Most cyanopeptides labelled in the loading plot were selected based on volcano plots. Factor loading arrows were labelled based on volcano plot t-test values, wherein the three features with the smallest t-test values per strain were labelled; volcano plots are reported in Supplemental Materials Figures S3–S8. Additionally, the three largest arrows from each quadrant were labelled, as a larger magnitude of arrow indicates a stronger influence of that feature on the variance of the dataset. This generated the 30 features that are labelled in the factor loading plots, including 3 aeruginosins, 7 anabaenopeptins, 13 cyanopeptolins, 2 microviridins and 5 features we could not attribute to a cyanopeptide group. Using this strategy, no microcystins were labelled in the loading plots. To generate volcano plots, the deconvoluted HRMS peak list was extracted using the xcms R package with peak picking parameters. The volcano plots plot t-test (p-value < 0.01) and log₂ values of peak areas of the 154 features.

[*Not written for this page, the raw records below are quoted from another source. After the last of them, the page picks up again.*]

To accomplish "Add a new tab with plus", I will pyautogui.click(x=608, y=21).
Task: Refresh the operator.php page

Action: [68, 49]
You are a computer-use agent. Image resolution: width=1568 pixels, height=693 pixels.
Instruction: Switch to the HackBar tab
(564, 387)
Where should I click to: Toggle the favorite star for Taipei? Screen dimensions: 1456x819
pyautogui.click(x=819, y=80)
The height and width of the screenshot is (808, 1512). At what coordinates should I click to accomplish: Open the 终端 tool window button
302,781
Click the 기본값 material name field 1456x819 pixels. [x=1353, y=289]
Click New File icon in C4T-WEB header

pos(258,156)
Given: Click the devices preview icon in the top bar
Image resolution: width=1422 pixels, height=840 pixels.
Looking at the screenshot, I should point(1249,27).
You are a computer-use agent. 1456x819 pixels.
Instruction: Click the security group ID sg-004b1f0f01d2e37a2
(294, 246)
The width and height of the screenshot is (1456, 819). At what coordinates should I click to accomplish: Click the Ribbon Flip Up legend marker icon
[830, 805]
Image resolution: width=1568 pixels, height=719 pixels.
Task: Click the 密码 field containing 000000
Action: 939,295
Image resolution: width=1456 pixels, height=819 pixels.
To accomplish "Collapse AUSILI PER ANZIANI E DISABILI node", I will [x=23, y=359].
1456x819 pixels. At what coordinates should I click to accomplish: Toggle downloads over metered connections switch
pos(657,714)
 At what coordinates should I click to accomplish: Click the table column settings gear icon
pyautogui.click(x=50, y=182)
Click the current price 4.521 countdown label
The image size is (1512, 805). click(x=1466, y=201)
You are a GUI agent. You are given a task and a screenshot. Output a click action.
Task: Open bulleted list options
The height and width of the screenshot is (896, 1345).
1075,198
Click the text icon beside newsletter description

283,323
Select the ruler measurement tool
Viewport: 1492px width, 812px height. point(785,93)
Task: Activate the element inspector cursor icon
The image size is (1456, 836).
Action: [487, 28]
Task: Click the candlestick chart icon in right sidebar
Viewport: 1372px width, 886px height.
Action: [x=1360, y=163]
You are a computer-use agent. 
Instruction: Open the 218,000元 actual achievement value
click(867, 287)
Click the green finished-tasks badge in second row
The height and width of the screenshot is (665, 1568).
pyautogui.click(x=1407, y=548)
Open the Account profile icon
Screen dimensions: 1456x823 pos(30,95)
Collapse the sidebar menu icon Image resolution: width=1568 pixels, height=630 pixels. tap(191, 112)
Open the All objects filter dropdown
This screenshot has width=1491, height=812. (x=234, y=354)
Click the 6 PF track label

4.4.2. GNPS Molecular Networking

For molecular networking analysis in GNPS, raw data files generated with the described non-targeted LC-MS/MS experiment were converted to different mzML files using MSConvert, with peak picking set to MS level 1–2. All mzML files were uploaded via FileZilla (https://filezilla-project.org/) to the GNPS network (https://gnps.ucsd.edu/ProteoSAFe/static/gnps-splash.jsp) through the ccms host. The GNPS molecular network was constructed with mzML files for the 48 intracellular Planktothrix generated after 14 days, a media blank and seed spectra. Seed spectra included cyanopeptide standards and intracellular extracts from Microcystis aeruginosa CPCC 300 and CPCC 632, which were studied by our group for cyanopeptides. MC -LR, [Dha⁷] -LR, -LA and -RR were procured from the National Research Council of Canada’s Metrology Research Centre (Halifax, NS, Canada), the remaining microcystin standards, ferintoic acid A and microginin FR1, were purchased from Enzo Life Sciences, Inc, and cyanopeptolin 982 was purified in-house from M. aeruginosa CPCC 464. The molecular network was generated with the following parameters: precursor ion mass tolerance, 0.02 m/z; product ion mass tolerance, 0.03 m/z; min pairs cosine score, 0.7; Network TopK, 10; maximum connected component size, 100; minimum matched product ions, 7; minimum cluster size, 2; minimum base peak intensity, 5 × 10⁶; run MSCluster and filter precursor window. From the GNPS website, the graphML file format was uploaded to Cytoscape (https://cytoscape.org/) to visually represent the cluster data. The blank data file was utilized for data deconvolution with the elimination of features present in the blank from the network. Further manual deconvolution of the GNPS molecular network included the removal of features outside 590–1210 m/z, outside the retention time range 2.2–5.6 min and single nodes unless identified as a cyanopeptide. Features originating from the intracellular Planktothrix extracts, seed spectra or shared between the extracts and seed spectra were color coded and annotated based on cyanopeptide group.